Polar lights here on Earth are amazing spectacles, but they can only be noticed from a few, difficult-to-access regions. Inspired by these sights, a group of experts decided to investigate how these phenomena would look like on a class of extrasolar planets called hot Jupiters.

Here on Earth, the intensity of the Northern and Southern Lights are dictated by the amount of charged solar particles that make their way into our planet's atmosphere. We are located one astronomical unit away from the star, the equivalent of about 93 million miles.

Whenever a large solar flare or coronal mass ejection occurs, auroras brighten, but they still remain confined to areas around the pole. This is most definitely not the case on hot Jupiters, experts say.

This class of exoplanets got its name from the fact that the planets themselves are about as large and heavy as Jupiter, maybe even more so, but are also located extremely close to their parent stars. Some are located as close as Mercury is to the Sun, at 0.30 to 0.46 astronomical units.

The atmosphere around such a gas giant would most likely include a tremendously strong magnetosphere. Given the close proximity to the parent star, it stands to reason that these layers are battered with massive volumes of radiation.

Astronomers at the Harvard-Smithsonian Center for Astrophysics (CfA) say that this most likely makes auroras on hot Jupiters between 100 and 1,000 times brighter than those on Earth. The light shows would extend from the poles all the way to the Equator.

“I'd love to get a reservation on a tour to see these aurorae!” says the lead author of the new investigation, CfA SHINE-NSF postdoctoral fellow Ofer Cohen. His work was sponsored by the US National Science Foundation.

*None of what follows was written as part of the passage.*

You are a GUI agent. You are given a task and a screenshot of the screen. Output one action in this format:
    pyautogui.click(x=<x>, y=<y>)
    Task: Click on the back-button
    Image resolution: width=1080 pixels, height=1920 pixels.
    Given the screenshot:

“The impact [a solar storm would cause] to the exoplanet would be completely different than what we see in our solar system, and much more violent,” CfA expert and study coauthor Vinay Kashyap adds.

Interestingly, despite such harsh conditions, the magnetosphere around most hot Jupiters is perfectly capable of preventing the entire atmosphere from escaping into space and being destroyed.

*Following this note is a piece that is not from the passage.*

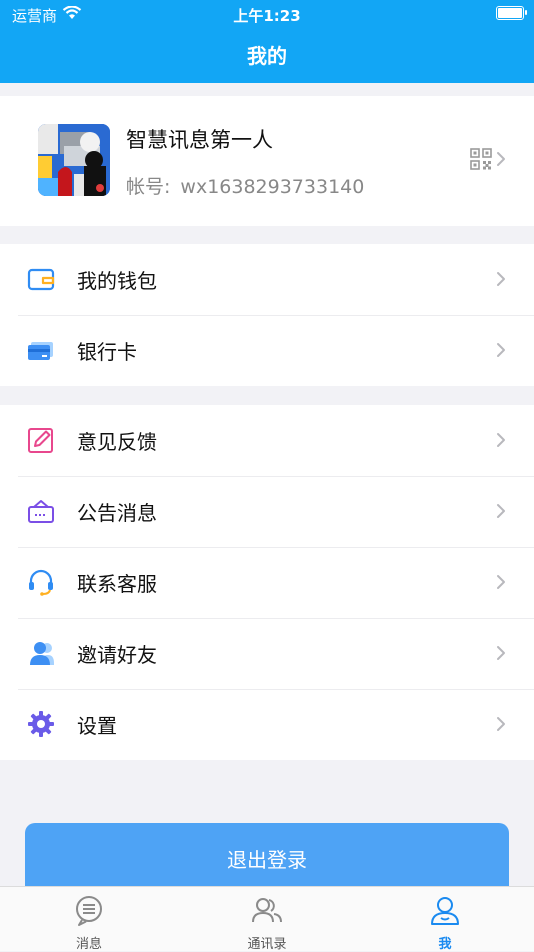  What do you see at coordinates (481, 159) in the screenshot?
I see `qr-code-icon` at bounding box center [481, 159]. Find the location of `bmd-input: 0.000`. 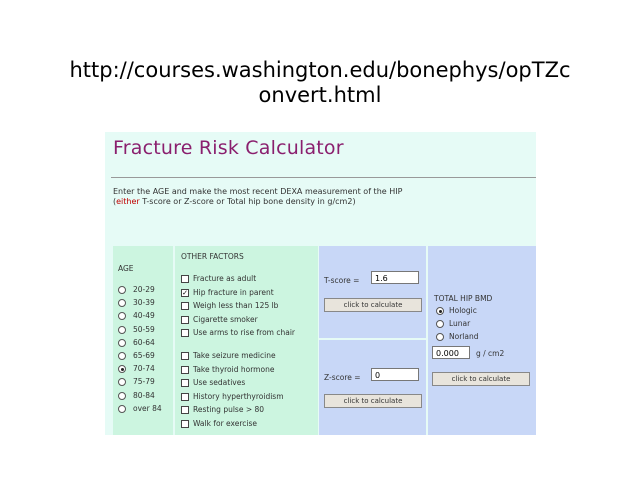

bmd-input: 0.000 is located at coordinates (451, 352).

“Our calculations show how well the planet's protective mechanism works. Even a planet with a magnetic field much weaker than Jupiter's would stay relatively safe,” Cohen goes on to say.

Details of the new work appear in the latest issue of the latest online issue of the Astrophysical Journal, and will be published in an upcoming print issue of the journal as well.

Headquartered in Cambridge, Massachusetts, the CfA is a joint collaboration between the Smithsonian Astrophysical Observatory and the Harvard College Observatory. CfA scientists, organized into six research divisions, study the origin, evolution and ultimate fate of the Universe.